Normally, unlike sculptures and other tactile artwork, paintings can't be touched. Bérubé replicates geometric patterns (triangles, rectangles, circles and diamonds) are on a flat surface that people can explore with their fingertips. Each colour is represented by a specific texture and identified using a tactile legend.
3D printing rejected
Bérubé considered using the new technology of 3D printing to make her art reproductions, but after some testing she decided against it. “The results were unsatisfactory because the superimposed layers were perceptible to the touch," she said.
"So instead we used the technology to create molds for casting hard silicone forms. After that I improved the prototypes based on feedback from participants in my discussion group. The final version consisted of two separate prototypes: the first represented the painting's lines, while the second represented its colours.”

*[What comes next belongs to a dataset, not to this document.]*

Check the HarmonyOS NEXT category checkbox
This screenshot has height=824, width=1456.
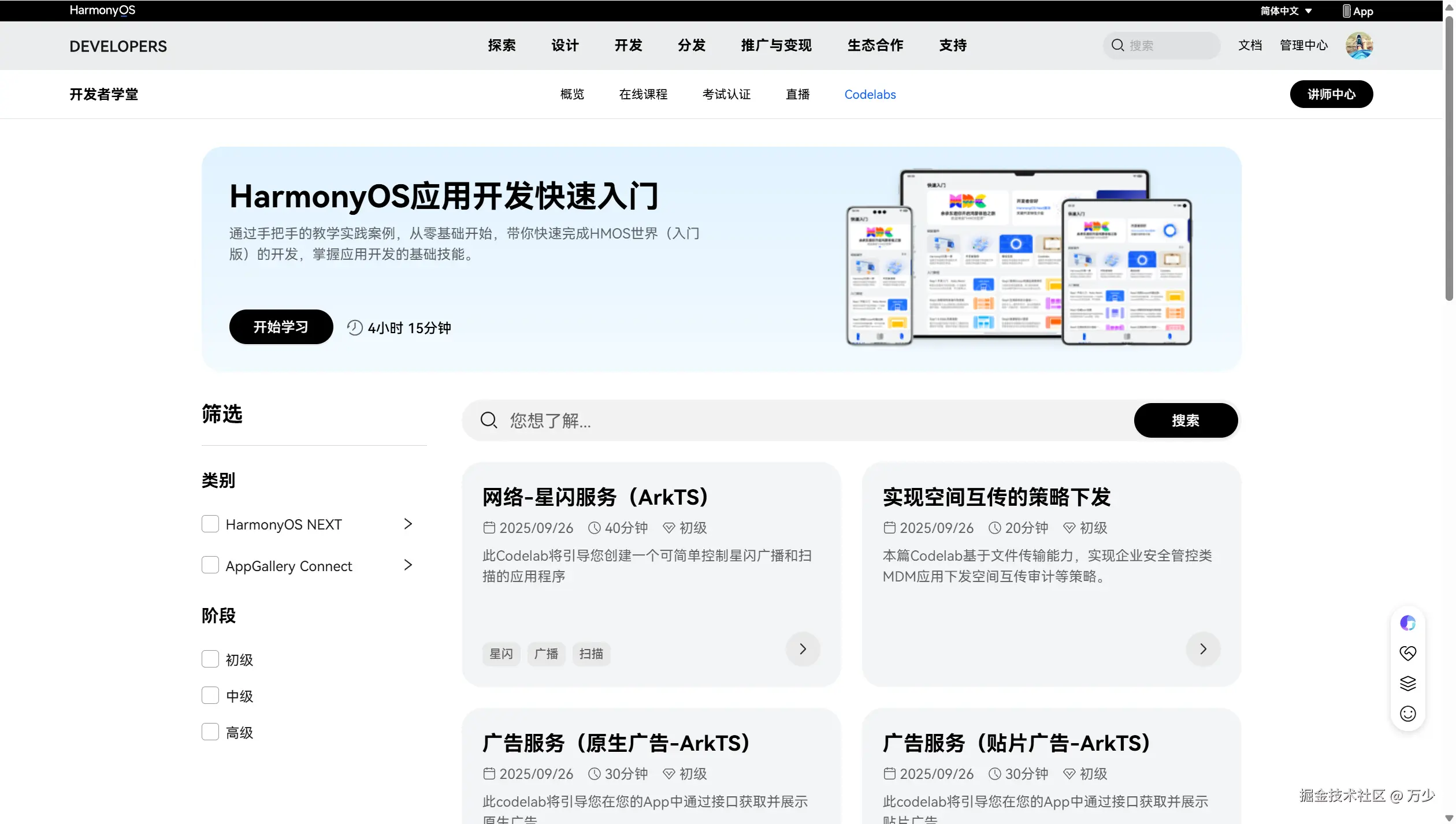pyautogui.click(x=210, y=524)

Even though colours can described in the Braille alphabet, Bérubé decided that texture would be a more universal language that could cross cultural barriers. In discussion groups she organized, participants helped choose textures to represent colours – smooth for white, for instance, and raised for red.
Can any painting be translated into a tactile surface? “The way things stand now, probably not,” said Bérubé, who is nevertheless thrilled to see museums launching initiatives in this area. Leonardo da Vinci's Mona Lisa, for example, has been reproduced in 3D form. But no solution for representing its colours has been proposed.
An emotional charge
Bérubé's research has also revealed something unexpected: the emotions that people associate with colours.
“The study’s preliminary findings identified an interesting question that should be explored further, which is whether participants associate each colour with the emotional charge traditionally given to it in North American culture,” she said.
Long interested in colour in the arts – she previously wanted to study Eugène Delacroix’s use of colour but felt the subject had little social value – Bérubé has found a research project where art history and museum studies meet.